From her desk he hands her a cup of still steaming tea, raises his own to her with a hushed 'Merry Christmas'.
She responds in kind, taking a steadying sip of the tea while her heart slows its fluttering in her chest.
"Well then." Mr Carson announces, and had he no cup in his hand, she imagines he might even have clapped with the words. "Hand me the next decoration, Nurse Hughes, we'll soon have this tree ready for the gifts to sit beneath it."
She hides her smile behind her tea cup, busies herself with unwrapping a glass sleigh from crumpled and worn newspaper. He takes it from her carefully, dangles it by its thread from his fingers and watches it as it spins. After a moment he looks back at the tree, his eyes flitting over the two ornaments there, and then back to the box at her feet, before meeting her eyes.
"I sense that each of these has a story, Nurse Hughes."
She nods, "They do, Mr Carson. Each a little Christmas miracle, if you can believe that."
He chuckles even as a single bushy eyebrow rises sceptically. "Perhaps, if you wouldn't mind telling me a few, you might convince me."
He turns to hook the sleigh to a branch and she wonders what would happen if she laid her hand against his broad back, just for a minute.
"I think I can accommodate you, Mr Carson. Just this once. It is-"
"Christmas after all. Yes, you've said. I have to say, I find all this relaxing of your usual practices at this time of year a little worrisome."
"Oh hush, you. Do you want to hear the stories or not?"
"Of course, Nurse Hughes, please accommodate away."
She thinks of the gift she has for him locked away in her rooms in the village, a decoration of his own for the servants' tree he spoke of a few weeks ago; a small silver star.
She is sure now that she will give it to him, after all.
"Well, in spite of your cheek, Mr Carson, I shall tell you anyway. That sleigh there was given to me only last year by a farmer I treated, who had got himself into a fine mess with a rotary blade..."
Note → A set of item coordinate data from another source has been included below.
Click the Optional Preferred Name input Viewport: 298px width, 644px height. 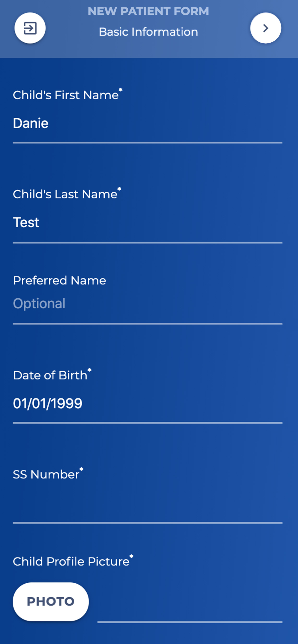tap(147, 304)
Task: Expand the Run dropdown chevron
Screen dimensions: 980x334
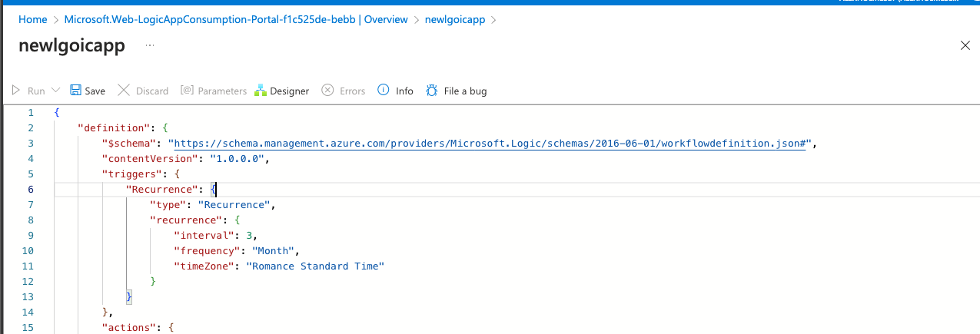Action: (56, 91)
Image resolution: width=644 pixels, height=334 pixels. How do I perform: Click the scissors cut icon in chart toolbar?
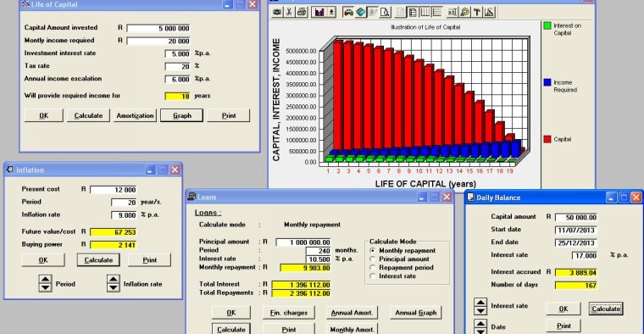pos(289,12)
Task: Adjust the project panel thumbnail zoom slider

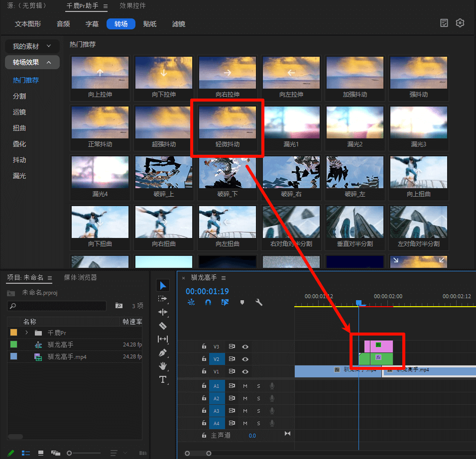Action: [x=70, y=453]
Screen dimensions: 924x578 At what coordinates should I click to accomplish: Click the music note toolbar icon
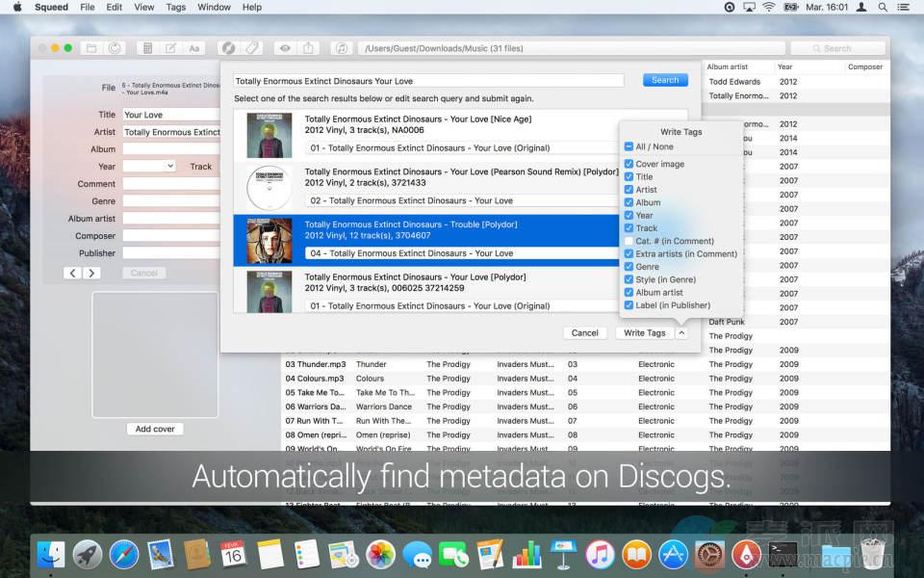pos(341,48)
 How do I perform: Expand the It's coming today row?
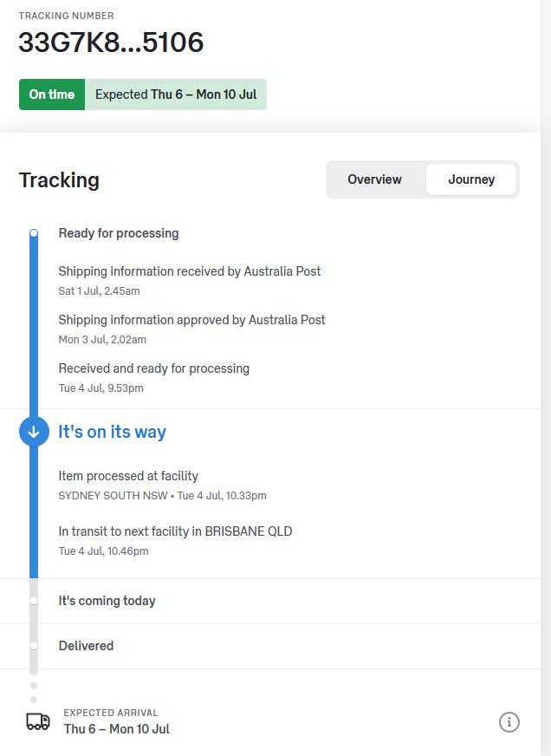pyautogui.click(x=107, y=601)
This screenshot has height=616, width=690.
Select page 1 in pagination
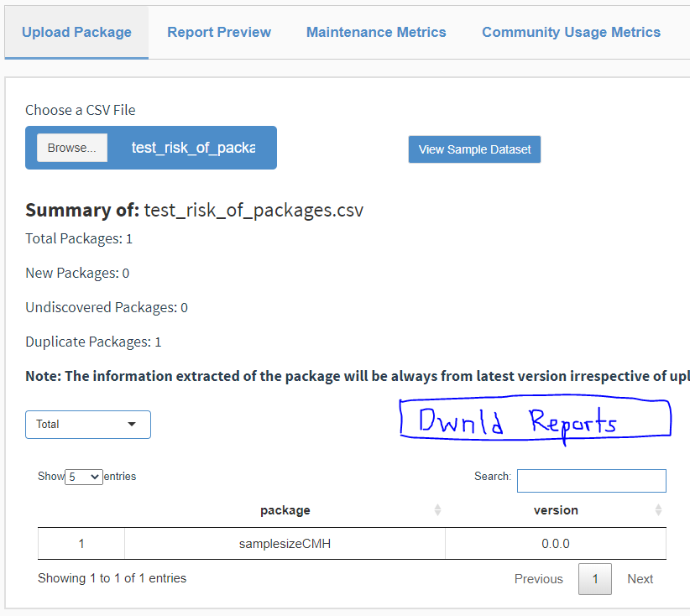tap(594, 578)
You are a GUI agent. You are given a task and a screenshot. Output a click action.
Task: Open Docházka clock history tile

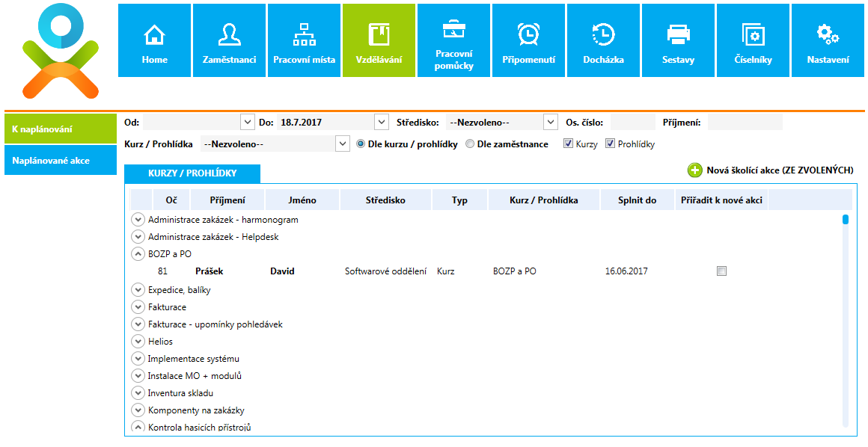[603, 40]
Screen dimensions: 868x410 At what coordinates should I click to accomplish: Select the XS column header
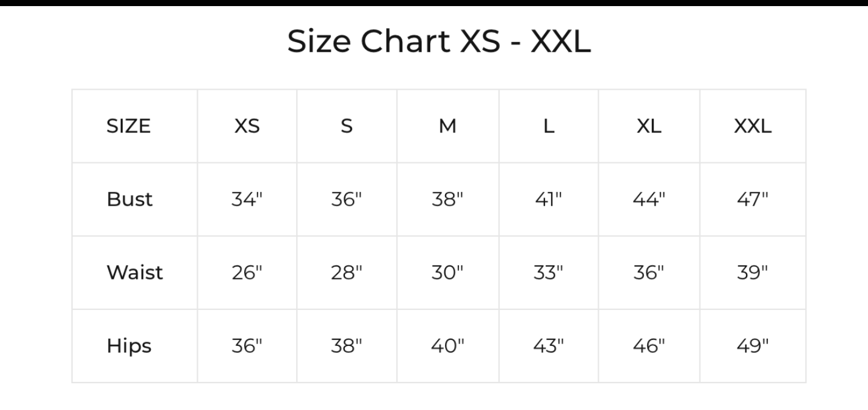[247, 126]
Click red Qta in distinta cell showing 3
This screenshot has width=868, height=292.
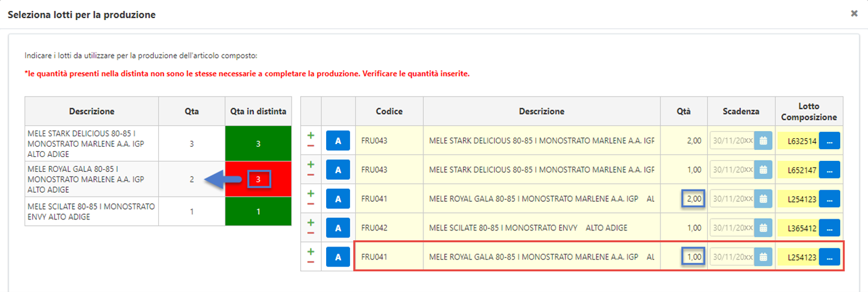(x=258, y=179)
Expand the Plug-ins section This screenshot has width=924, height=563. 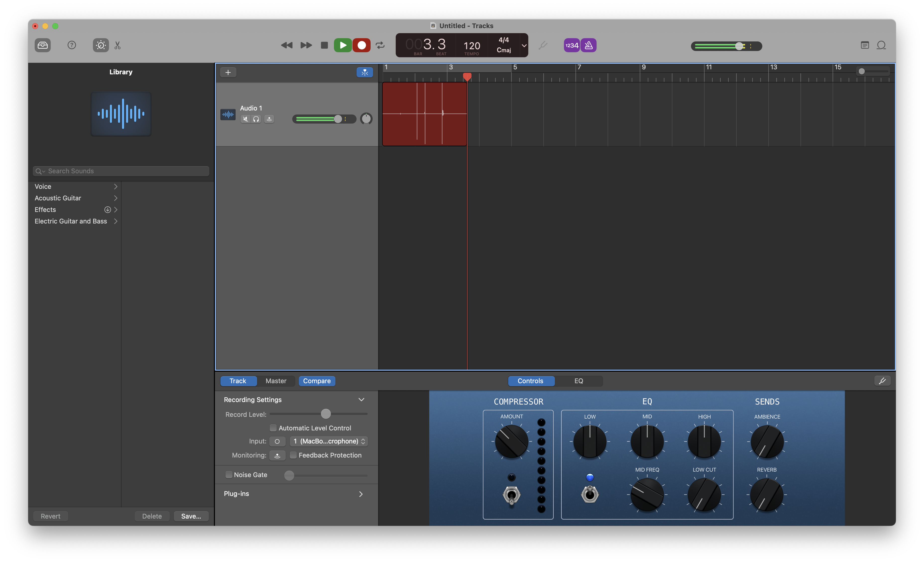(361, 494)
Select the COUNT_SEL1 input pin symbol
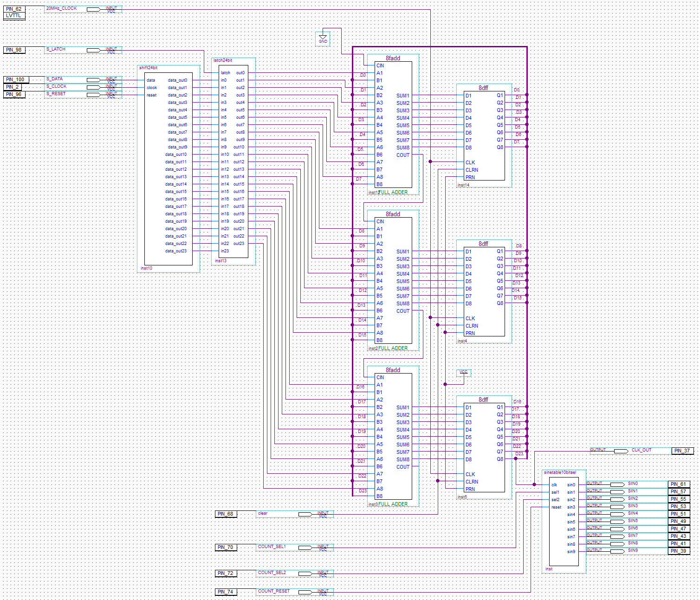 pyautogui.click(x=305, y=548)
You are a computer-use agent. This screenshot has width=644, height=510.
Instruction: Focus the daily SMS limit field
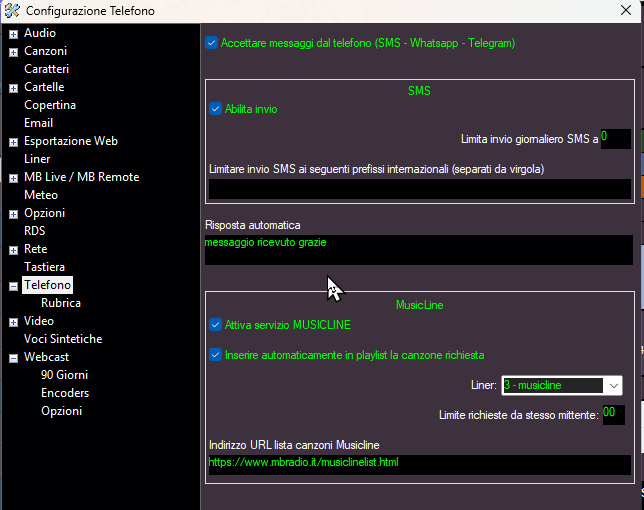(614, 138)
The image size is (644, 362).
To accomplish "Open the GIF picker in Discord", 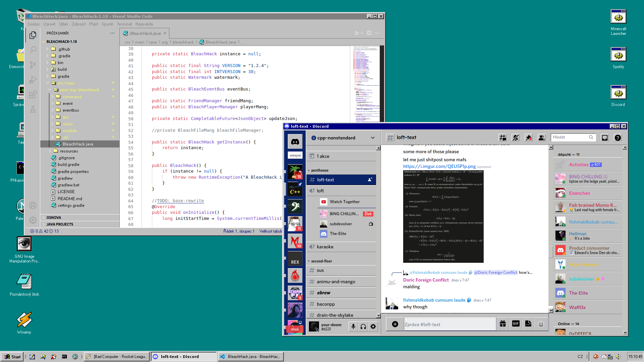I will coord(516,324).
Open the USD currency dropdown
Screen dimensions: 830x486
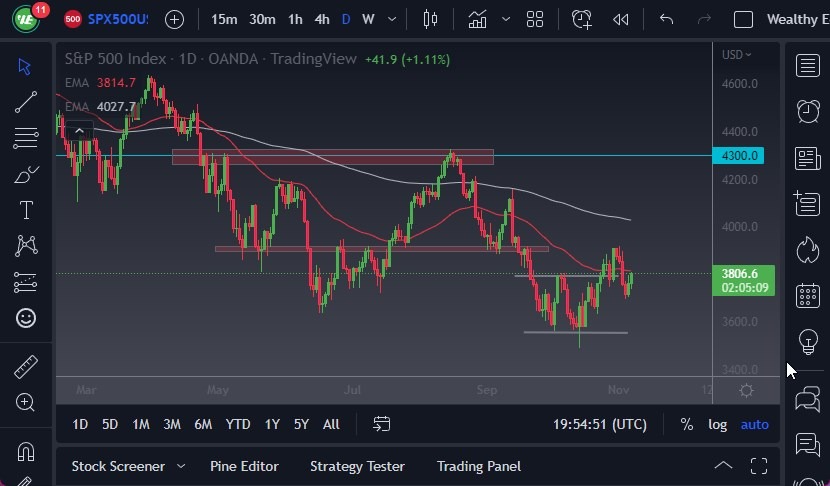[736, 55]
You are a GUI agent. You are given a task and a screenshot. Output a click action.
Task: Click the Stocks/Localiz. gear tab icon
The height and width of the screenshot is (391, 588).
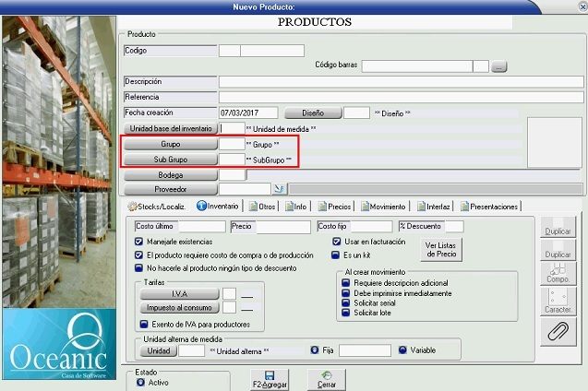point(132,207)
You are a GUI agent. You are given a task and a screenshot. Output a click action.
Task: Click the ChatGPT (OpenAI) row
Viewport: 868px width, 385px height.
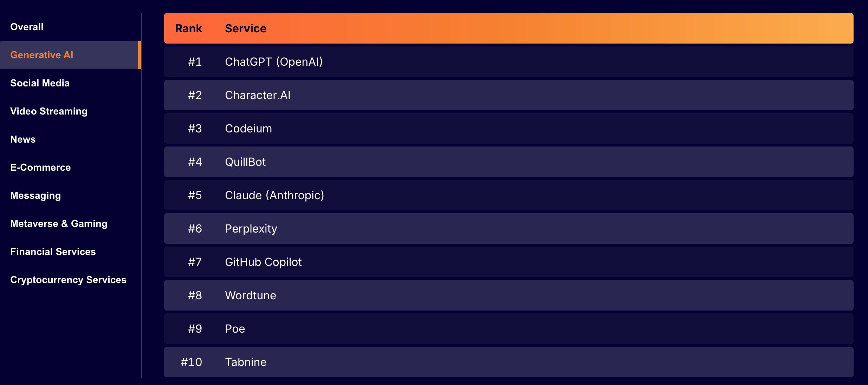(x=273, y=62)
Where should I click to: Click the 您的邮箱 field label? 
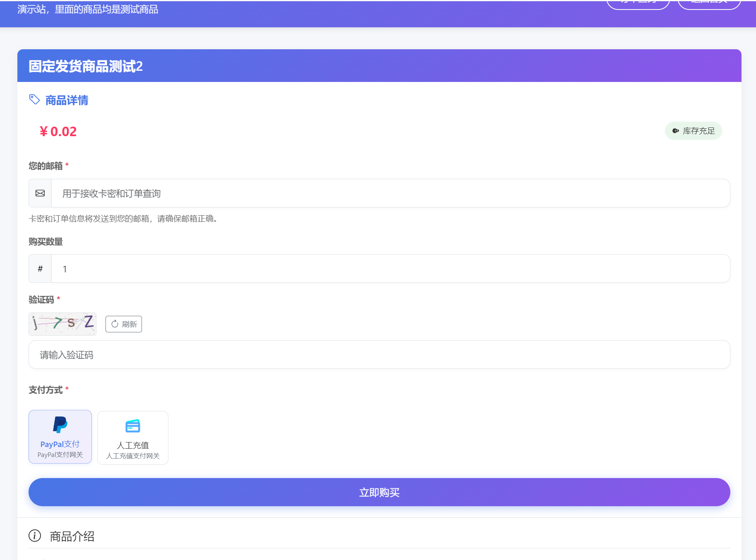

They talk and laugh quietly throughout the night, and when the last decoration has been hung and the tea long gone, they kneel side-by-side and place the soldiers' gifts beneath the tree. Christmas day begins as he hands her another present and their fingers brush together across the brown paper.
Neither hears the midnight chimes from the clock in the hall, too lost in the magic of the moment and their shared memories of the Capital.
"You've not seen London until you've seen it covered in a fine layer of snow, Mr Carson."
"I'm afraid Nurse Hughes, that you're quite mistaken. Trafalgar Square lit by the summer sun, children paddling about in the fountains, that's the way London should be seen."
The chimes stop, but for quite some time more, their evening does not.
I suspect this, with how Mr Carson puts a stop to their friendship after the Crawley dinner, has just made Nurse Hughes as tragic a little AU as Lady Elizabeth, but of course, this class divide will be much easier for him to cross, especially when it pretty much exists only in his head. There is much hope for them.